> ARTICLE:
++++++++

Terraform in DevOps – IaC, Workflow & Benefits

Terraform is a key infrastructure-as-code (IaC) tool in the DevOps ecosystem. It is designed to manage and automate infrastructure provisioning through code.

Terraform’s declarative syntax lets you specify the desired state of your infrastructure while the tool determines the necessary steps to achieve it. It supports various cloud platforms and on-premises data centers through plugins called providers. These translate Terraform configurations into specific API calls for each platform.

Seamlessly integrating with CI/CD pipelines, Terraform automates infrastructure provisioning and changes, streamlining development workflows and ensuring repeatability across environments.

Terraform features aligned with DevOps practices

As well as the features mentioned above, Terraform also provides the following capabilities that help it fit perfectly into the DevOps pipelines:

In a DevOps workflow, Terraform integrates with CI/CD pipelines to automate infrastructure deployment alongside application releases. Developers write configuration files specifying resources like servers, databases, and networks. Terraform then creates, updates, or destroys these resources as needed using its execution plan.

At its core, Terraform is an engine that reads your configuration and interacts with various providers. Providers enable Terraform to interact with specific cloud platforms or services such as AWS, Azure, Google Cloud, Kubernetes, and many more, with each provider offering access to the resources available on that platform via an API. 

You define your infrastructure using HashiCorp Configuration Language (HCL), which specifies its desired state. Essentially, you tell Terraform what you want, not how to achieve it.

Terraform workflow in DevOps

One great feature of Terraform is its unified workflow. Infrastructure from multiple providers can be managed using a single configuration language and workflow. The core Terraform workflow consists of the steps described below:

1. Write: Your desired infrastructure is defined in Terraform configuration files written in HCL. This also includes the provider setup (e.g. which platform you provision to and how to authenticate to it).
2. Initialize: terraform init is run to initalize Terraform. At this stage, the necessary providers and plugins are downloaded depending on what you specified in your configuration.
3. Plan: terraform plan generates an execution plan that shows what actions will be taken to reach the desired state of the infrastructure. This helps with understanding and validating the changes before they are applied. Should the plan show unexpected or undesirable changes, you can go back to the write stage and modify your configuration files without affecting your infrastructure.
4. Apply: After reviewing the execution plan, users can run  terraform apply to apply the changes to update the infrastructure.
5. Destroy: terraform destroy allows you to remove the infrastructure defined in your configuration files.

Terraform is widely used in DevOps because it automates the provisioning and management of infrastructure, reducing manual work and ensuring consistent deployments. Unlike traditional configuration management tools, Terraform follows a declarative approach, meaning teams define the desired infrastructure state, and Terraform ensures it matches by creating, updating, or deleting resources as needed.

A key advantage is its multicloud support, allowing DevOps teams to manage resources across AWS, Azure, and Google Cloud with a single workflow. It also maintains a state file, which acts as a source of truth, preventing unintended changes and enabling efficient rollbacks.

++++++++

> GIVEN INFORMATION:
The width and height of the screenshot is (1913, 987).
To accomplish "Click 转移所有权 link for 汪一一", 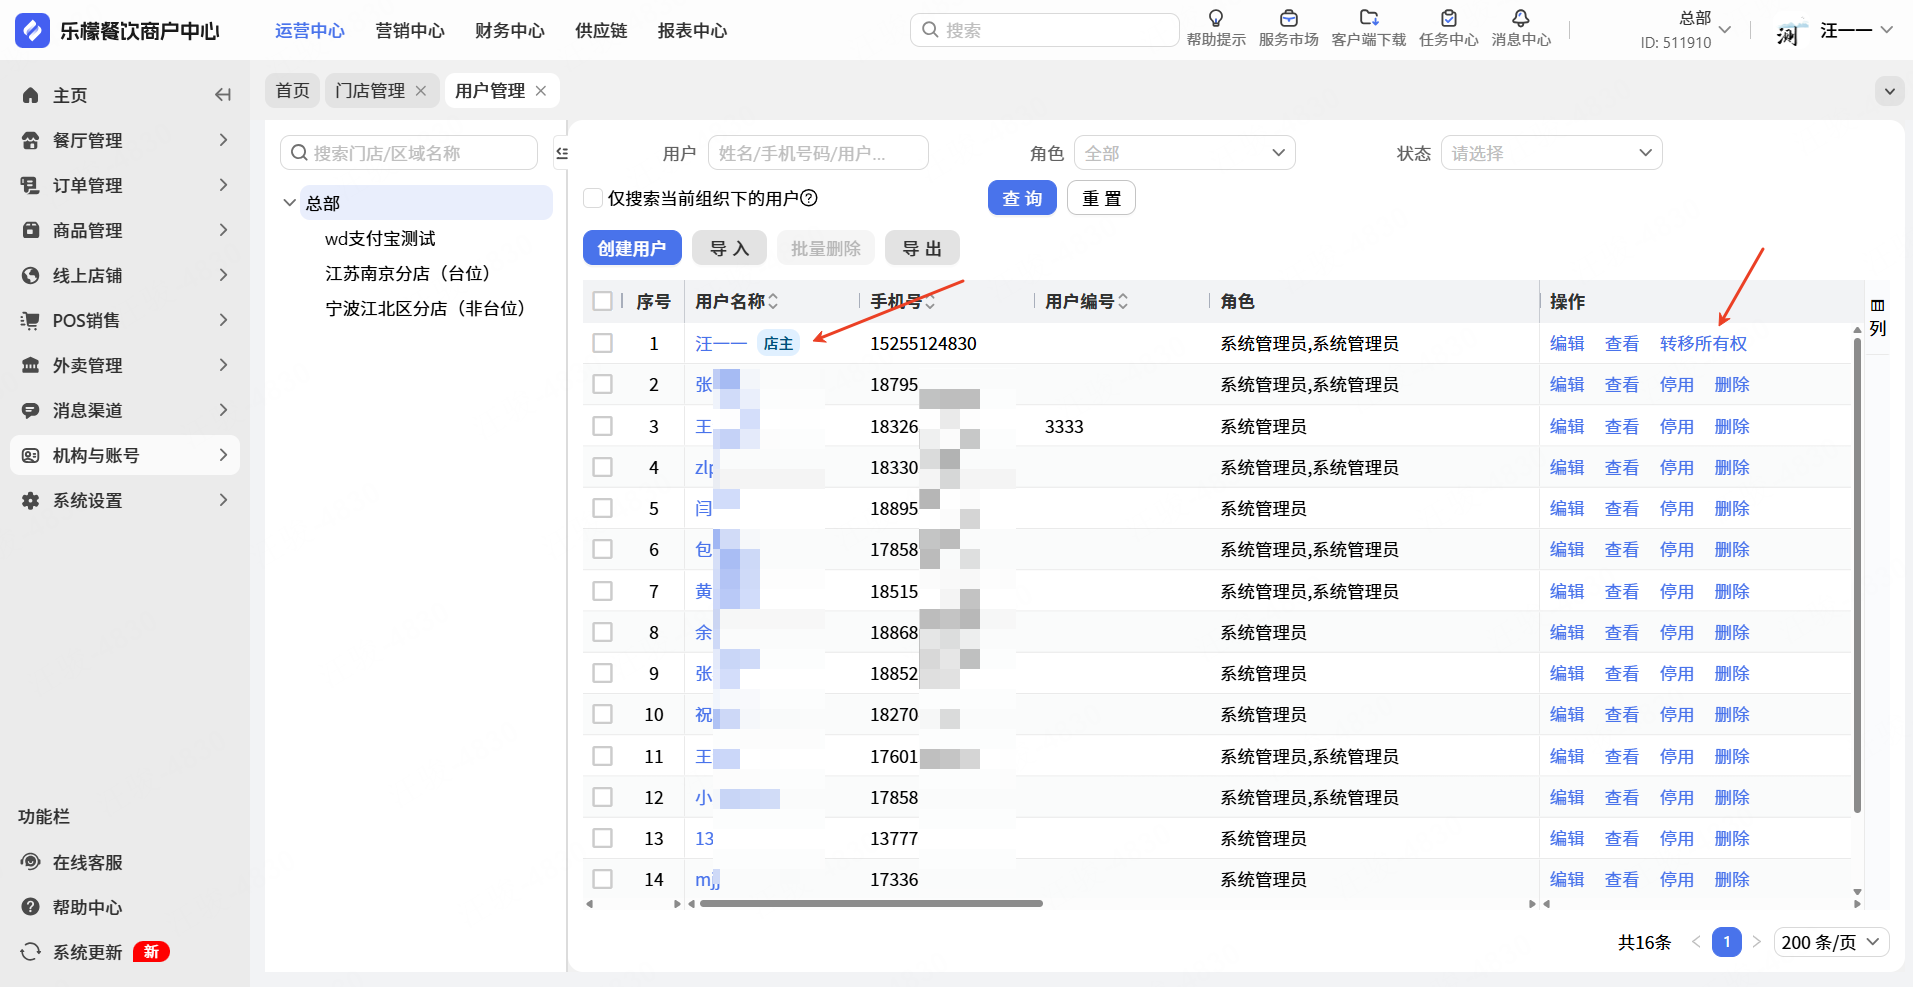I will [x=1703, y=343].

++++++++

> WRITTEN INSTRUCTION 1: According to the Terraform article, what gets downloaded when terraform init runs?
> WRITTEN INSTRUCTION 2:
Check each statement against the Terraform article and mark it yes or no, quoting the words from the article that settle it:
(a) Providers turn Terraform configurations into API calls specific to each platform.
(b) Terraform takes an imperative approach to defining infrastructure.
(c) The state file serves as a source of truth.
> WRITTEN INSTRUCTION 3: Please pick up the Terraform article after its last sentence and keep writing it.

> ANSWER 1: The necessary providers and plugins, depending on what is specified in the configuration.

> ANSWER 2:
(a) Yes: "These translate Terraform configurations into specific API calls for each platform."
(b) No: "Terraform follows a declarative approach"
(c) Yes: "It also maintains a state file, which acts as a source of truth"

> ANSWER 3:
In short, Terraform’s importance in DevOps lies in its ability to automate, standardize, and version-control infrastructure management, leading to more efficient, reliable, and scalable operations.

Let’s now look at some specific use cases.

Use case examples for Terraform in DevOps

Terraform is primarily used for cloud infrastructure provisioning. For example, it can be used to deploy and manage AWS environments, such as setting up a VPC with public and private subnets, EC2 instances with specific instance types and AMIs, RDS databases with configured backups, security groups with predefined ingress and egress rules, and ALB/NLB load balancers for scalable application delivery.

For containerized applications, Terraform provisions Amazon EKS or self-managed Kubernetes clusters, deploying workloads using Helm charts or Kubernetes manifests.  Immutable infrastructure ensures that deployments are predictable and repeatable. 

Terraform can provision serverless resources like AWS Lambda functions, API Gateway endpoints, DynamoDB tables, and S3 buckets, enabling full serverless deployments without manual configuration.

Network infrastructure automation includes IP whitelisting, VPC peering, VPN gateway setup, and private link configurations to securely connect cloud resources to on-premises environments. With cross-cloud provisioning, Terraform allows teams to manage AWS and Azure environments in parallel, useful for multi-region redundancy and disaster recovery. It automates failover configurations, database replicas, and snapshot policies, ensuring business continuity.

Terraform dynamically configures EC2 Auto Scaling Groups, ALB listener rules, and CloudFront distributions, adjusting resources based on traffic patterns. Workspaces and modules allow teams to maintain environment-specific configurations while centralizing common infrastructure components, improving consistency across development, staging, and production environments.

In addition to provisioning infrastructure, Terraform can enforce security policies across the provisioned infrastructure deployments—for example, using Terraform Cloud’s Sentinel policies or Open Policy Agent (OPA) integrations. This ensures all infrastructure adheres to organizational policies, improving security and compliance.

Terraform is a powerful and flexible tool for implementing IaC that allows DevOps teams to automate and manage cloud infrastructure efficiently. The process below will get you started practically with Terraform deploying infrastructure to Microsoft Azure, aligning with DevOps best practices.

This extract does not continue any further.